Us consumers don’t really realize that they’ve changed it. And it’s so much easier to read. So the, this, this whole idea of colors and your call to action button, it really is tied into branding and just like anything with accessibility, the sooner you start in the process, the more likely you’re going to make something that’s accessible and easier it is to adjust and adapt.

As you go through a project, I mean, it’s it’s really tough to go backwards and fix it.

Chris Badgett: Do you have any, like you mentioned the font size, bigger font, legible, fatter, maybe, is there like a font size minimum that you like to see, like 16, 18, something like that? 16 is good.

Sandi Gauder: 16. Anybody who needs larger will.

They’ll either have it in their operating system settings, they’ll set things to a larger size, or if they are going to a website, they’ll just bump up the font size so that they can read it. But 16 is a pretty, pretty good place to start at, for sure. Anything smaller, oof, too tiny.

Chris Badgett: Two kind of sidestreams and I’ll just pitch them both to you at the same time.

Is there anything to consider for accessibility for SEO? And then the other would be just around AI and accessibility in terms of maybe prompting so that you get a more accessible output or something like that. So, sorry, those are two different questions at once.

Sandi Gauder: But so the SEO one I talked earlier about heading structure.

I talked about alternative text search engines, all that stuff. They love meaningful link text. You know, how often have you gone to a page that says click here, click here, click here, or read more, read more, read more. And you have 10 of them on a page for screen reader user. It’s. useless because what’s one click here from another.

If you wrap that in sign up for a course now Google’s going to find that too. And Google’s going to say, Oh, that’s a meaningful link. Up you go in the search engine results. Google likes proper heading structure, Google likes alternative text. Google pays attention to this stuff. And it used to be said that Google was the biggest screen reader user on the planet, which probably is because it’s basically digesting text.

So it’s, Yes, they, they go together. Well what we sometimes see, though, is people abusing things like alternative text to stuff keywords in for that search engine bump. But that’s not the intent. Describe the image. Don’t take advantage of accessibility to. Optimize for search engines, they go together really, really well.

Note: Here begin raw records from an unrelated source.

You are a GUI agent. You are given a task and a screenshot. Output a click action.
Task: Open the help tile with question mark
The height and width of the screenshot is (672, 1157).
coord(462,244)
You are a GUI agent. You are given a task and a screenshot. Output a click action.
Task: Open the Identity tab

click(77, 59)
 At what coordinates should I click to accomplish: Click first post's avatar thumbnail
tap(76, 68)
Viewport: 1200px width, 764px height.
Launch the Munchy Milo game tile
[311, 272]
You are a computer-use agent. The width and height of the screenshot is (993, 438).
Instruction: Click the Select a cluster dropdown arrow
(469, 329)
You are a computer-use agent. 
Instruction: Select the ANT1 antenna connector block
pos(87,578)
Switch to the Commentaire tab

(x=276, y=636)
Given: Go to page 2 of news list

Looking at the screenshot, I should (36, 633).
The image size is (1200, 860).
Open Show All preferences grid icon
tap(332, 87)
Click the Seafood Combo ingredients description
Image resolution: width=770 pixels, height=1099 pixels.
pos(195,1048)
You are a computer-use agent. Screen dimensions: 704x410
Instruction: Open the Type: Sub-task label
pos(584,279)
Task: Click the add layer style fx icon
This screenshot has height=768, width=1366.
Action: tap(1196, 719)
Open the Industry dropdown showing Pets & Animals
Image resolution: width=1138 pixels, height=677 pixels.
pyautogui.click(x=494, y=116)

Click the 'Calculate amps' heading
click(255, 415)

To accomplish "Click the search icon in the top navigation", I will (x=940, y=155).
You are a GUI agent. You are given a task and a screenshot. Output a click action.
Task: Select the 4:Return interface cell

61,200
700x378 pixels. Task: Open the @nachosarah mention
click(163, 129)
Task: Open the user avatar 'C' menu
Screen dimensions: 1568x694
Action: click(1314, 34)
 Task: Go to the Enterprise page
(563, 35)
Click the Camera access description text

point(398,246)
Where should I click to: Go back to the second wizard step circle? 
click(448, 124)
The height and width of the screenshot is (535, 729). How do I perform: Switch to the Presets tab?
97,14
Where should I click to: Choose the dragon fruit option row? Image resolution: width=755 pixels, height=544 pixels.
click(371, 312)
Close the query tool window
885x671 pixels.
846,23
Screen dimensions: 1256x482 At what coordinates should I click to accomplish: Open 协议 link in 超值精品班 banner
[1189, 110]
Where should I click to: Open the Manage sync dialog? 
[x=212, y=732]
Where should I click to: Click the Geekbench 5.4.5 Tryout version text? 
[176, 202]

If you do accessibility, well, search engines are going to be happy with you. Also, I, I,

my partner in crime. It’s just totally obsessed with a, I could probably better answer this question than I can. But there’s a couple of things around AI that I would talk about. First of all, there are these things called overlays, accessibility overlays. You probably see them more often than you realize.

There’s usually in the bottom right or left corner of a web page, you’ll see that accessibility icon, the, the, that body that’s, I don’t know. You’d recognize it if you saw it. And if you click on that or hit it, it will open up this, what looks like a tool that is going to make an inaccessible website accessible.

And that’s all being done with artificial intelligence. They’ve been around for 2 or 3 years and they are. One of the worst things to happen to the world of accessibility, they interfere with all sorts of assistive technology. They don’t make it a website accessible. They more often than not make it worse.

So from that front, AI is not so great. What AI can be really good at is if you’re modifying your content, if you’re trying to turn it into something that

If you use the right prompt with something like chat GBT and say make this text easier to read with plain language or add headings to it it can help you get there. It can help you want to go. Take some of that workload away from you so that you’ve got something to start from just like the transcripts that get auto generated from audio and video recordings, you can get them auto generated, they’re a start, they’re not going to be perfect, but they’ve done a lot of the work for you, and that’s artificial intelligence we’re not yet at the stage where artificial intelligence can fix things when it comes to accessibility, they can Can recommend how you do something.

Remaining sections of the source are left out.